Use of dual beta-lactam therapy has been documented in the literature for both Gram-negative and Gram-positive bacterial infections. Examples of this include empiric use of cefotaxime and ampicillin for bacterial meningitis, use of ampicillin and ceftriaxone for Enterococcus endocarditis, and use of dual carbapenem therapy for carbapenemase-producing Klebsiella pneumonia.^9–11 Beta-lactam antibiotics exhibit bactericidal activity by binding to penicillin-binding proteins (PBPs) and interfering with bacterial cell wall synthesis, leading to cell lysis. Theoretically, the use of 2 beta-lactam agents may increase binding and affinity to multiple PBPs, leading to better efficacy than can be achieved with the individual drugs alone.⁸¹² Studies^12–14 have shown that even among drugs of the same class, affinities for the different PBPs vary, and affinities for the same drug will differ for different organisms. Additionally, an animal model demonstrated that decreasing the neutrophil count in a Staphylococcus aureus abscess enhanced bacterial killing with cefazolin in rats; the authors¹⁵ postulated that this could be a result of alterations in PBPs in the presence of a high neutrophil count.

Unfortunately, despite many complicated infections in the NICU setting in which carbapenem antibiotics may be useful, there exist limited data in the literature regarding pharmacokinetics and pharmacodynamics in neonates. Currently, only imipenem is approved from birth onward, with indications for meropenem and ertapenem beginning in infants greater than 3 months of age, and despite doripenem not having any on-label indications in children. For a detailed review of studies on carbapenem pharmacokinetics and pharmacodynamics in neonates, the reader is referred to a 2014 review by Pacifici and Allegaert.¹⁶

Our report adds a second observation of the successful use of combination cefazolin and ertapenem to treat persistent MSSA bacteremia. Although there is a vast difference in the ages between our patient and the one reported by Sakoulas et al,⁸ both had remarkable clearing of their infection within 24 to 30 hours of initiation of combination therapy.

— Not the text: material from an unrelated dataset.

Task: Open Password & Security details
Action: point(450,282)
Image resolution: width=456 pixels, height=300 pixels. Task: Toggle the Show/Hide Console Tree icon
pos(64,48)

Staphylococcus aureus infections continue to be a significant source of mortality and morbidity in premature neonates. Continuing to investigate treatment strategies is critical, especially in cases of persistently positive blood cultures. At this time, there are no clinical trials evaluating the combination of cefazolin and ertapenem. The potential for this combination therapy of cefazolin and ertapenem to treat MSSA infection and reduce morbidity and mortality warrants further study.